According to research studies published by Indian IT businesses, implementing generative artificial intelligence presents a number of privacy, security, and usability problems.

Major barriers to the adoption of AI

In  an Infosys study, about half of the participants identified data difficulties as the main barrier to the application of generative AI. According to the study, using generative AI that relies on public data carries significant inherent risks, including hallucination and intellectual property infringement. Because of this, a lot of companies want to develop tools unique to their company that are trained on internal rather than external data.

When artificial intelligence models provide false or misleading information, it is a phenomenon known as hallucinations.

Insufficient data to monitor progress

Similar tendencies have also been observed by other IT organisations. According to a survey by LTIMindtree, the primary challenge to the adoption of Gen AI was identified by 78% of respondents in the UK and Continental Europe as problems with data availability or quality.

 The report said, Enterprises that have not yet started their Gen AI journey face significant obstacles, such as operational costs, data availability and quality issues, and the requirement for accurate use case identification.

“A staggering 79 percent of leaders cite ethical, security, or regulatory issues as barriers to the successful adoption or scaling of Gen AI, while 78 percent identify a lack of suitable skills, expertise, or knowledge as their greatest challenge,” it added.

Concerns relating to accuracy and privacy

According to the study, adoption of Gen AI is now delayed by concerns over accuracy and privacy, particularly in sectors like healthcare.

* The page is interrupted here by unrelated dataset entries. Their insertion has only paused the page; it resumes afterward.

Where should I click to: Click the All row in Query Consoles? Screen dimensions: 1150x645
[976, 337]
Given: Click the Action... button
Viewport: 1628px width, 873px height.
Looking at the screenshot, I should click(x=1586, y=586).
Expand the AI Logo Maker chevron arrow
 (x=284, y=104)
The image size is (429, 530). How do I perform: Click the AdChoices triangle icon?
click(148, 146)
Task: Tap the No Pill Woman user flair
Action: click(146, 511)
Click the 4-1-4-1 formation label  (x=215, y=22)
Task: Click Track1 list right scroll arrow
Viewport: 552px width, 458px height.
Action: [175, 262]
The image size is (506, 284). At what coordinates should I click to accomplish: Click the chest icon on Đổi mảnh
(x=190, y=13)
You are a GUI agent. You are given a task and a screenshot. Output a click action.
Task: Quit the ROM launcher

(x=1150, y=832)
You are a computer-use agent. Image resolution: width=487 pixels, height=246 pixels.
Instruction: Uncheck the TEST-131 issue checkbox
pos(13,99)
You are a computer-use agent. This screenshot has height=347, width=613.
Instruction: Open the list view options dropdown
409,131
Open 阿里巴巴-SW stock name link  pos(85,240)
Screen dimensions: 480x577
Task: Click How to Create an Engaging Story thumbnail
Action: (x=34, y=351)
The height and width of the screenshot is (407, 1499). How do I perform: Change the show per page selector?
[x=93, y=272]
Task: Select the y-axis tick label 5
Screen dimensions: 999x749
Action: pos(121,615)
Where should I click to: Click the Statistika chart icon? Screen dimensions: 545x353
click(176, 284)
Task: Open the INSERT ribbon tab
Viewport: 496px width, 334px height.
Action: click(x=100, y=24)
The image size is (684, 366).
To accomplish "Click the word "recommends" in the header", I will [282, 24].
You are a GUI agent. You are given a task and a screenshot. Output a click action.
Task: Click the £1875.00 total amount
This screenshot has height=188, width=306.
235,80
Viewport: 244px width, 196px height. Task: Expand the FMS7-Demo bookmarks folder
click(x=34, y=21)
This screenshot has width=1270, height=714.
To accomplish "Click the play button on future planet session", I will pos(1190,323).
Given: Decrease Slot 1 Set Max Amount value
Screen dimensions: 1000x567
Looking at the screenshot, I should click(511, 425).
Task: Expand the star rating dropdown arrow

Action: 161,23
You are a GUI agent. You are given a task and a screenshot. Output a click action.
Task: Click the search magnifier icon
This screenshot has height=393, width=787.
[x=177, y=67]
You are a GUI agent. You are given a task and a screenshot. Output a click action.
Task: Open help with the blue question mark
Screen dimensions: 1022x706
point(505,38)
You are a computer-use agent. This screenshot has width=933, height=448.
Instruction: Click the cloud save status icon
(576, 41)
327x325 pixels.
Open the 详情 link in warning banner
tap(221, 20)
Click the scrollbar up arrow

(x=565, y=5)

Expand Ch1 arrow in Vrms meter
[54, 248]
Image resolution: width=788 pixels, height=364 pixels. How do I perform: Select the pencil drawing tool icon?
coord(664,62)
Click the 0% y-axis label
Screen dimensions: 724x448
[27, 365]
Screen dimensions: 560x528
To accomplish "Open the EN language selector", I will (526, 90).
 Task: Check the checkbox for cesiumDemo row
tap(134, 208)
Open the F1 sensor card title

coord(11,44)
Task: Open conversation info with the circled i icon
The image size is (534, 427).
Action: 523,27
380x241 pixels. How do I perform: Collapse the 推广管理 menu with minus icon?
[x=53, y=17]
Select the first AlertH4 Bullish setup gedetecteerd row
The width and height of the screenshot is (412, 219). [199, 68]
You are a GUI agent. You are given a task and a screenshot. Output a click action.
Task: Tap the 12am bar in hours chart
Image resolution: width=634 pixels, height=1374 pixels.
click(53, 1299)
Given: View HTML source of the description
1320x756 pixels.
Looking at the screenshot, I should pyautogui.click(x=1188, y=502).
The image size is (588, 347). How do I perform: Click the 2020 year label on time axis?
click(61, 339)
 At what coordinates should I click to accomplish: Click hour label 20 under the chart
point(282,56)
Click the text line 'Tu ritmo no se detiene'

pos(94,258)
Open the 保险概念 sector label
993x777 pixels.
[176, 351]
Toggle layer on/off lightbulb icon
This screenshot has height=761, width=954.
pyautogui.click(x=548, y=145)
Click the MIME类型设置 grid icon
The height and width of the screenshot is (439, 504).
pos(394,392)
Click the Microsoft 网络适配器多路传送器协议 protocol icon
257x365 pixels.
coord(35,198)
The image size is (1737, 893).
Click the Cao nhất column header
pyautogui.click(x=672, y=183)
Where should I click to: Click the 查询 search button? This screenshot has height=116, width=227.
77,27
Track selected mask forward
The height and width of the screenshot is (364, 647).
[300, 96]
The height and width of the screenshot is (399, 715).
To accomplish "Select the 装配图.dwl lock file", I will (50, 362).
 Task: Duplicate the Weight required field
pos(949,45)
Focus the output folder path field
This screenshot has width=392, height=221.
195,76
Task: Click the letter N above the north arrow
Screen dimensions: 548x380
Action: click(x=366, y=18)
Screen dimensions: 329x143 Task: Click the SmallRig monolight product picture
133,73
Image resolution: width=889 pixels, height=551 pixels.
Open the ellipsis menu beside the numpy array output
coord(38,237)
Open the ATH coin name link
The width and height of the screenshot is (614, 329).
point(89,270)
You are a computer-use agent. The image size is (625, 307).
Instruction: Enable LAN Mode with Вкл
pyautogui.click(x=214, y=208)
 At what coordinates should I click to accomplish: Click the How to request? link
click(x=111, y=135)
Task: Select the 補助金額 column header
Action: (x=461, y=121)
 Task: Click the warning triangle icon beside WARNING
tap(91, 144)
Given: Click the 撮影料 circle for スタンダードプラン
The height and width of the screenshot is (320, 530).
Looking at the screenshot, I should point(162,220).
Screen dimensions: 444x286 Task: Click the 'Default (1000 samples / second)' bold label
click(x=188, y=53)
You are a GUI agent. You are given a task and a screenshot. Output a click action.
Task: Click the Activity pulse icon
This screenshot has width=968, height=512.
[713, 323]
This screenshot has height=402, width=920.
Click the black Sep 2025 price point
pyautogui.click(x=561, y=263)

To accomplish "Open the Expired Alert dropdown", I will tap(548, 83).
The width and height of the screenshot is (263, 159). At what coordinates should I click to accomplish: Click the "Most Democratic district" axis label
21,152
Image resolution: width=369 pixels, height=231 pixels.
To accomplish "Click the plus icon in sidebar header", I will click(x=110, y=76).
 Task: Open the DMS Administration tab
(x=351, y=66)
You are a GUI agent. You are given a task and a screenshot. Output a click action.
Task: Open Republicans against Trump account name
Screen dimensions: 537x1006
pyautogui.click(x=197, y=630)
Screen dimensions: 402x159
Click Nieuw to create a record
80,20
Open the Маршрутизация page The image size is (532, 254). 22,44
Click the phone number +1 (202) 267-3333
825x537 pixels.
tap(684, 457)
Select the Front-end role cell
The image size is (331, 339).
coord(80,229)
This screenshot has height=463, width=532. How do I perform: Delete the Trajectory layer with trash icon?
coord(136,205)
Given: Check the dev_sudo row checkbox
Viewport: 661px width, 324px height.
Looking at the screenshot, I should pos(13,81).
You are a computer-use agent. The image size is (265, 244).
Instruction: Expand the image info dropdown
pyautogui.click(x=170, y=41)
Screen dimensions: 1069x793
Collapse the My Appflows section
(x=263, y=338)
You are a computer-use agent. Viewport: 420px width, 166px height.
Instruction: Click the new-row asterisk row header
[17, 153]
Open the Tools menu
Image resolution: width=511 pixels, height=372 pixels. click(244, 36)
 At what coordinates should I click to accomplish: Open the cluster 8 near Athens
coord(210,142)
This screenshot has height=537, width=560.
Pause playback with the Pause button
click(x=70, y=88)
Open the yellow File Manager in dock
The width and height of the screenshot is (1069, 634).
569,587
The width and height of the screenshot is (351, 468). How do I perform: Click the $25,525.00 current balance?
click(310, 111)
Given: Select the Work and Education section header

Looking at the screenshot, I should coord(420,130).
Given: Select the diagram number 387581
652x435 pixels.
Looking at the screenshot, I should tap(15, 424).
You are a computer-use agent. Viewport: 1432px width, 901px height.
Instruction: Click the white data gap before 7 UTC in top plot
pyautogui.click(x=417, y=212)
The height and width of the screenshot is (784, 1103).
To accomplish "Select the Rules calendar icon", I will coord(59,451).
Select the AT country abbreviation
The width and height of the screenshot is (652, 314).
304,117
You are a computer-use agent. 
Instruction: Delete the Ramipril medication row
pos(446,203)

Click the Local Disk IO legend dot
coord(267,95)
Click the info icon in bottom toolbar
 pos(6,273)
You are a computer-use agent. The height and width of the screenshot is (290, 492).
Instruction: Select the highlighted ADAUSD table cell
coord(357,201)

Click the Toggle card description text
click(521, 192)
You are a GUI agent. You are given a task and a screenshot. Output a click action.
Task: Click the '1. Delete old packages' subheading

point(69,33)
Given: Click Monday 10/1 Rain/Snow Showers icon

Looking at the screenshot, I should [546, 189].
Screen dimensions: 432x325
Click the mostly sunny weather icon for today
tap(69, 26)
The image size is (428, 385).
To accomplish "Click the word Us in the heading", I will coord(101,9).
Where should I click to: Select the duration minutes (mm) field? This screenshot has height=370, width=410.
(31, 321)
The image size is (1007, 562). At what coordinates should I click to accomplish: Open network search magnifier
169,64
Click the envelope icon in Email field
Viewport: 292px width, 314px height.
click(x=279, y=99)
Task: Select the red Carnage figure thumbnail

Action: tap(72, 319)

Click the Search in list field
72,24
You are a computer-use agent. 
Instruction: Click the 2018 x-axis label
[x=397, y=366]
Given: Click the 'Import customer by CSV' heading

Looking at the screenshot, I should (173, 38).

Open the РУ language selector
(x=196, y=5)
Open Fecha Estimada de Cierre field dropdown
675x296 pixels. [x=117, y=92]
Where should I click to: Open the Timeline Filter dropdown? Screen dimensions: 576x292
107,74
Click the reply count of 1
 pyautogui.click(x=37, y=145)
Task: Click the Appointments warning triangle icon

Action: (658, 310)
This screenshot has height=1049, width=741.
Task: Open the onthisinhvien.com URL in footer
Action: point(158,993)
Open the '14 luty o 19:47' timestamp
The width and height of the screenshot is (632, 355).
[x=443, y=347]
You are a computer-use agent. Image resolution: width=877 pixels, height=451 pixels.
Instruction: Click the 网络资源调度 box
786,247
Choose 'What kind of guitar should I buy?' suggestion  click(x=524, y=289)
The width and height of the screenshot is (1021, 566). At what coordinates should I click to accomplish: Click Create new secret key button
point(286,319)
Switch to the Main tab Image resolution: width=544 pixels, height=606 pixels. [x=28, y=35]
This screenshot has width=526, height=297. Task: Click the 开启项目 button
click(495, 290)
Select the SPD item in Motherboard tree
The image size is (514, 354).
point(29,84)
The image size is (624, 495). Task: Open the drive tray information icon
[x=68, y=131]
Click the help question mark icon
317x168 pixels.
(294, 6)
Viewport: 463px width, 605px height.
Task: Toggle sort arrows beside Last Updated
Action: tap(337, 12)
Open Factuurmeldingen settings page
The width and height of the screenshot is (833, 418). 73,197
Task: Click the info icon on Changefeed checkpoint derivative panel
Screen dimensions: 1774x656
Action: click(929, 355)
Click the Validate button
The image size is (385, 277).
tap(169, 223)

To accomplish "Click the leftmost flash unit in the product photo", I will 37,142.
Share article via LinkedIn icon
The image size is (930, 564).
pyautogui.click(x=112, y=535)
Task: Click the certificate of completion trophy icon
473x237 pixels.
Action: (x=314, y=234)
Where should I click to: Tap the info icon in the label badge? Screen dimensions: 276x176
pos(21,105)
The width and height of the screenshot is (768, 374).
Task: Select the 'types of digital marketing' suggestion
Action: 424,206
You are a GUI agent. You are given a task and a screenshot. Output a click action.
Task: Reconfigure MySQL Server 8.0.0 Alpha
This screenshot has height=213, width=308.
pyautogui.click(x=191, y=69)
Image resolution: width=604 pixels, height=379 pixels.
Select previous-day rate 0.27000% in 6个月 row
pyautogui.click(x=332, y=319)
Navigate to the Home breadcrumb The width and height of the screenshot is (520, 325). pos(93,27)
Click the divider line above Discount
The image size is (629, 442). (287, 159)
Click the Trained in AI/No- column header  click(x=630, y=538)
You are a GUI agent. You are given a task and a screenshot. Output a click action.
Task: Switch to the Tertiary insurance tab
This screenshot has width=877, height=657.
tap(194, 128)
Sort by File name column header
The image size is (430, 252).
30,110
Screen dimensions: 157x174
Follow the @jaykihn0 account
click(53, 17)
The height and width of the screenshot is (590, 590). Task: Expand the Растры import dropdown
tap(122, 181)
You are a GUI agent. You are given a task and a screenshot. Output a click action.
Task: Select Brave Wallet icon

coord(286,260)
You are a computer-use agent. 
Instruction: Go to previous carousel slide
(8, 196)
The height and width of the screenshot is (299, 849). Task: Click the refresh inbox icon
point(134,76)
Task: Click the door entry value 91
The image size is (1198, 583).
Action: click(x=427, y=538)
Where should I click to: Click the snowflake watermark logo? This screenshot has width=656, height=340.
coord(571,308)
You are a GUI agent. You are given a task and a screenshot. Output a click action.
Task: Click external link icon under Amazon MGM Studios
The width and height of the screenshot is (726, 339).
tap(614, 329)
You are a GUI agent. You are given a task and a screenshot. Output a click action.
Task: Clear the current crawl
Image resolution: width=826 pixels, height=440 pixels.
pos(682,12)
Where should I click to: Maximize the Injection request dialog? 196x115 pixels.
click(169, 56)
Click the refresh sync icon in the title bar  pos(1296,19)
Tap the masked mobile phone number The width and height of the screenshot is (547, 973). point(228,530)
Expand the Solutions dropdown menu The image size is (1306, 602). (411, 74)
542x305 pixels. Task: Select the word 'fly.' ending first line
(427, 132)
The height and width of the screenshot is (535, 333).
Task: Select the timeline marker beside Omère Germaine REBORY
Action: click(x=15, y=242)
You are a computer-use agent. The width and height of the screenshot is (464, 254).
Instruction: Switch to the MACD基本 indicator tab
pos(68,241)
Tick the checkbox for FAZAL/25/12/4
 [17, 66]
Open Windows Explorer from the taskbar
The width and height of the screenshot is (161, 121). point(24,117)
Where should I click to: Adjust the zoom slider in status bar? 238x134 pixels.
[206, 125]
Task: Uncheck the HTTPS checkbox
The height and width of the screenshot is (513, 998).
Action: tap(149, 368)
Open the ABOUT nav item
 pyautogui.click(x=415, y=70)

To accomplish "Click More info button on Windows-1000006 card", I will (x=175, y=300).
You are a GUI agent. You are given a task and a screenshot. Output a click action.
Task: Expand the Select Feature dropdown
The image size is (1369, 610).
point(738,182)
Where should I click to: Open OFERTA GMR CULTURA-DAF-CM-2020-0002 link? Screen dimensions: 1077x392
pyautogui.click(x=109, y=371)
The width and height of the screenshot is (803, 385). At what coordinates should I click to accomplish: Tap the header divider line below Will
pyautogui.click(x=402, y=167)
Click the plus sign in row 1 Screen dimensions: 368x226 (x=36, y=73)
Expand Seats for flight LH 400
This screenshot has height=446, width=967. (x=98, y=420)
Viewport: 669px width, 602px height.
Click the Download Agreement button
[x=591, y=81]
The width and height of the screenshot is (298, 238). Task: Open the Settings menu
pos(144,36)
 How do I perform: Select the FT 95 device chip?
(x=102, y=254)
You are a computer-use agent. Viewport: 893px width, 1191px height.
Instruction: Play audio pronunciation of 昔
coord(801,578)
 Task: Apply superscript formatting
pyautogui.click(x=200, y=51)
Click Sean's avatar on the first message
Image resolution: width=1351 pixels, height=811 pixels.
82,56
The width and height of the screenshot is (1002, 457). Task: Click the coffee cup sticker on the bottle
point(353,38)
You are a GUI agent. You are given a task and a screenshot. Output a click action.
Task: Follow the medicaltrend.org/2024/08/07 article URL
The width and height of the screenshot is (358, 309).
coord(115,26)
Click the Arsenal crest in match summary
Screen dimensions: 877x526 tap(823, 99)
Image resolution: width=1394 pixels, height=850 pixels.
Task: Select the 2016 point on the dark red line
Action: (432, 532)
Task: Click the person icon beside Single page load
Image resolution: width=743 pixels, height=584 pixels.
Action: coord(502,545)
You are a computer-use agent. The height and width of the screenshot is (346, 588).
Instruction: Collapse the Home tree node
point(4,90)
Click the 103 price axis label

The survey stated that despite the healthcare industry's considerable use of new technologies like big data, machine learning, and artificial intelligence, only 9% of Gen AI leaders are located in this sector.

Regulatory barriers

Furthermore, the study noted that regulatory barriers also exist for the adoption of innovative technology.

“Regulatory barriers, concerns over the safeguarding of sensitive patient information, and the complexity of health data contribute to the cautious adoption of Gen AI in healthcare,” the study explained.

Similarly, the banking and finance sector, another highly regulated industry, made only 17 per cent of Gen AI adopters in the same survey.